A A+ A++

Na pierwszy rzut oka to kolejny co najmniej dobry sezon Erlinga Haalanda w Manchesterze City. Norweg zdobył 31 bramek w 39 występach, do spółki z Colem Palmerem z Chelsea prowadzi w klasyfikacji najlepszych strzelców Premier League. Między innymi to dzięki golom Haalanda Manchester City pozostaje faworytem do kolejnego zwycięstwa w lidze i Pucharze Anglii. 

Zobacz wideo
Adamek wszedł do świata Fame MMA. “To byłby obciach”

Ale jeśli przyjrzymy się Norwegowi bliżej, dostrzeżemy kryzys, którego w ekspresowo rozwijającej się karierze, jeszcze nie przeżywał. Zwłaszcza w ostatnich sześciu tygodniach, kiedy Haaland nie tylko rozczarował w najważniejszych i najbardziej prestiżowych meczach, ale też na nowo rozpalił dyskusję, czy drużyna Pepa Guardioli nie jest lepsza, gdy gra z fałszywym napastnikiem. Czyli zawodnikiem o zupełnie innej charakterystyce niż Norweg.

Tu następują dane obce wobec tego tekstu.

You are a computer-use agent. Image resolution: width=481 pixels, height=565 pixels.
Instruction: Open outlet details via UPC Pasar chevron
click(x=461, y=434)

“Cień piłkarza z zeszłego sezonu”, “Jest wybitnym łowcą goli, który jednak nie sprawia, że jego drużyna staje się lepsza”, “Nie jest piłkarzem światowej klasy” – to tylko część opinii na temat Haalanda, które zostały wygłoszone w ciągu ostatniego miesiąca.

“Zawodnik widmo”

Skąd to całe zamieszanie? W ostatnich siedmiu meczach Haaland strzelił raptem dwa gole. 6 kwietnia pokonał bramkarza Crystal Palace (4:2), tydzień później zdobył bramkę z rzutu karnego przeciwko Luton (5:1). To drużyny należące do grona najsłabszych w Premier League, zajmujące odpowiednio 14. i 18. miejsce w tabeli.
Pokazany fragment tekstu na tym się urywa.